Work item
Produce a word-for-word copy of the listing below without its pictures.

*** Opening of Source records ***

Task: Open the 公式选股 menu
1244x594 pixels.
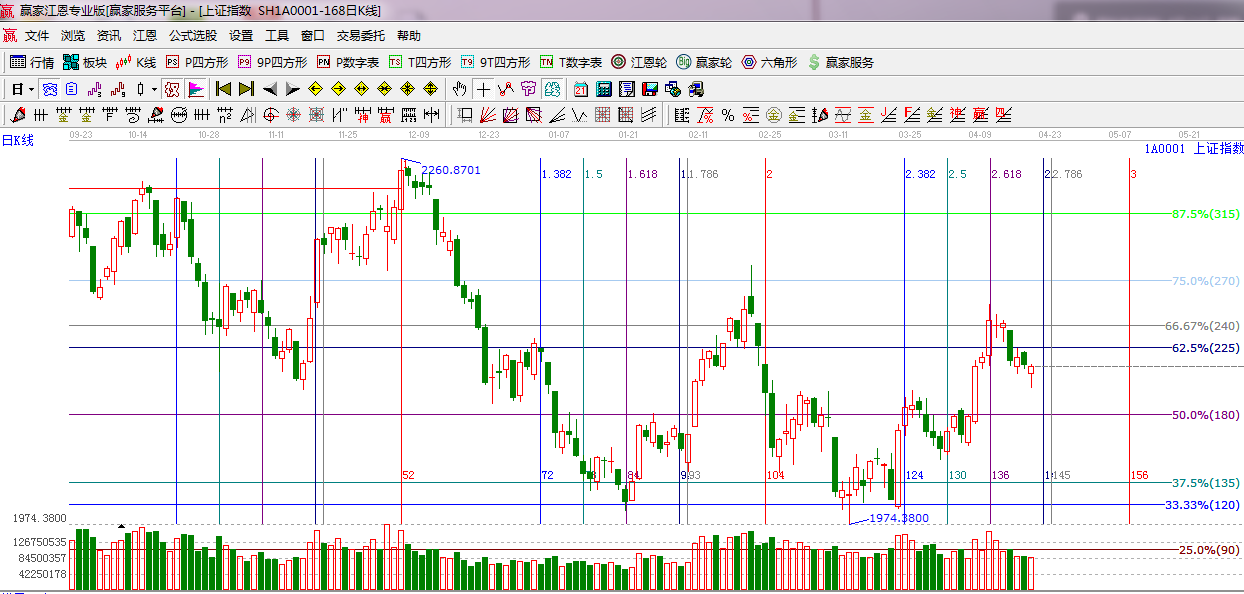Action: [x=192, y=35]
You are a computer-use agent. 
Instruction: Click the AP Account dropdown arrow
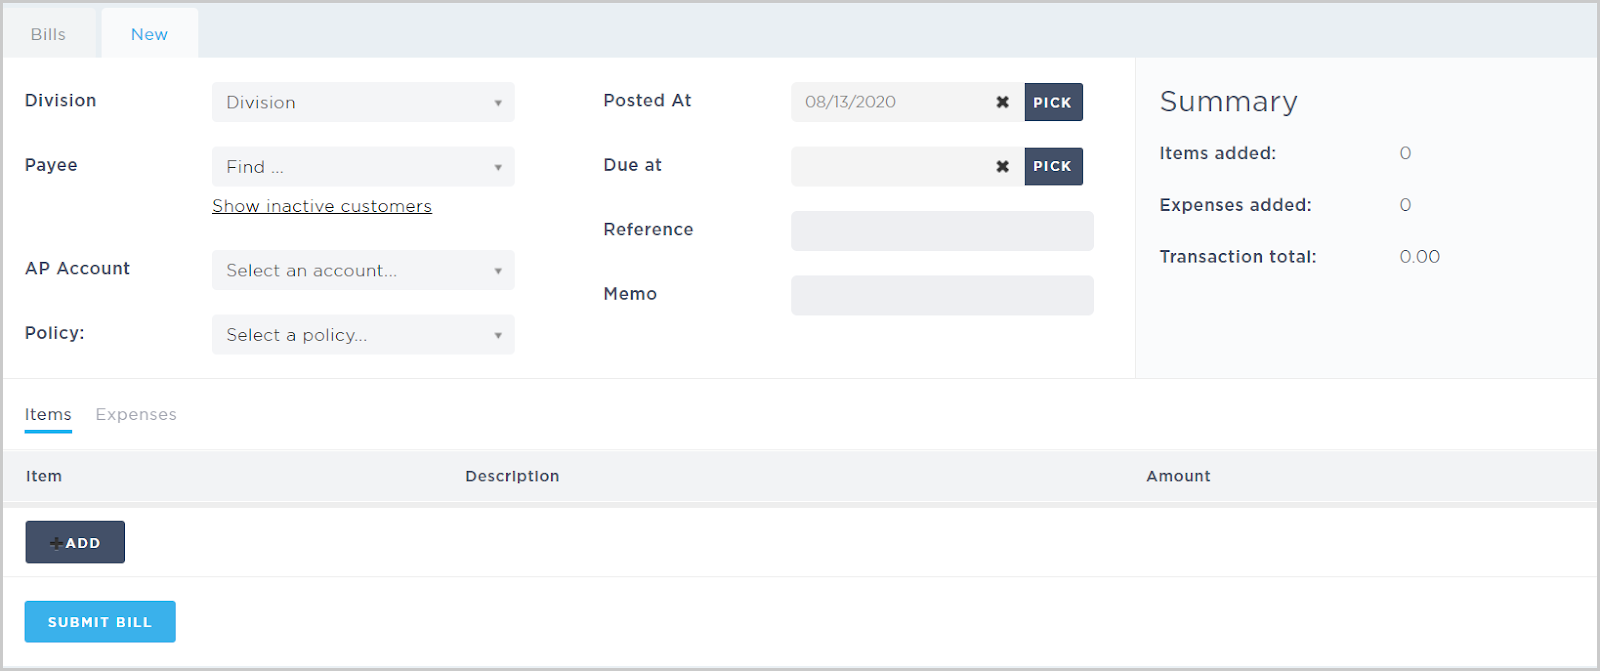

*** Close of Source records ***

Written response
Task: Open the 公式选股 menu
1244x594 pixels.
Action: [x=192, y=35]
You are a computer-use agent. 
Instruction: Click the AP Account dropdown arrow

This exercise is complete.